[Stored items]
**********
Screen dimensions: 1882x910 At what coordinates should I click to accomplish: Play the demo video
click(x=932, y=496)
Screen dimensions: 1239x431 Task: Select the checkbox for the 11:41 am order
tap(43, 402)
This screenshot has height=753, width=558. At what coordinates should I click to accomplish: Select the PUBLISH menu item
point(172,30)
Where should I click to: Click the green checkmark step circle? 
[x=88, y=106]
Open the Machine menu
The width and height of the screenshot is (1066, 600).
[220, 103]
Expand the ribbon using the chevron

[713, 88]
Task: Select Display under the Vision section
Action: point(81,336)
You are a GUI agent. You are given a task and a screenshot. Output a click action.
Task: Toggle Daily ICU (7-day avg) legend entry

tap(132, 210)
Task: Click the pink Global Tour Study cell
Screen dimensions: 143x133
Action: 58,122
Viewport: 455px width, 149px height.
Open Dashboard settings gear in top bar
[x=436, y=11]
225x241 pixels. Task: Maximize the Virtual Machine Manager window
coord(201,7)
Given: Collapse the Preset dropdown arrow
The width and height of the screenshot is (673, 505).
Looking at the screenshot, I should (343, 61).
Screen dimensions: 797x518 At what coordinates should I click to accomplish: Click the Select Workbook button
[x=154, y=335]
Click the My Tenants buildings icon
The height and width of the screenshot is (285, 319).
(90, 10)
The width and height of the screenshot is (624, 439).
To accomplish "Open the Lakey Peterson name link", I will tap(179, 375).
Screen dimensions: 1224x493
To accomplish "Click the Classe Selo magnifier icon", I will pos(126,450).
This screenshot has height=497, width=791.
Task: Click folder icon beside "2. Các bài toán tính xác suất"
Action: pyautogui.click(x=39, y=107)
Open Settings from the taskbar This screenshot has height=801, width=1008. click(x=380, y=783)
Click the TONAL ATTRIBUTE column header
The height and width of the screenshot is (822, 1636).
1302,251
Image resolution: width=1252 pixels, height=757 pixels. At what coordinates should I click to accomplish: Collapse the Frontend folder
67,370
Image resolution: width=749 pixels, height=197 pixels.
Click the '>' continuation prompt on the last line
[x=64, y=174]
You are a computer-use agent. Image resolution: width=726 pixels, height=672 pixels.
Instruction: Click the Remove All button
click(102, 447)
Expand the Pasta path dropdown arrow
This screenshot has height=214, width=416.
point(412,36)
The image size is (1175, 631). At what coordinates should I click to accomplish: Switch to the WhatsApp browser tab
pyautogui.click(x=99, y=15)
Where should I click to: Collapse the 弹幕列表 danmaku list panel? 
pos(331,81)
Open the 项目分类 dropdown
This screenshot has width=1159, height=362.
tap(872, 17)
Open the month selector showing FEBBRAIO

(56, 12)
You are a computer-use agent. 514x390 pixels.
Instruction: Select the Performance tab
**********
◆ **DIRECTIONS FOR THIS TASK**:
Restate the data word for word. Begin at its first line, end at the line that contains "Open the Machine menu", and include both.

◆ **WRITTEN ANSWER**:
Screen dimensions: 1882x910 At what coordinates should I click to accomplish: Play the demo video
click(x=932, y=496)
Screen dimensions: 1239x431 Task: Select the checkbox for the 11:41 am order
tap(43, 402)
This screenshot has height=753, width=558. At what coordinates should I click to accomplish: Select the PUBLISH menu item
point(172,30)
Where should I click to: Click the green checkmark step circle? 
[x=88, y=106]
Open the Machine menu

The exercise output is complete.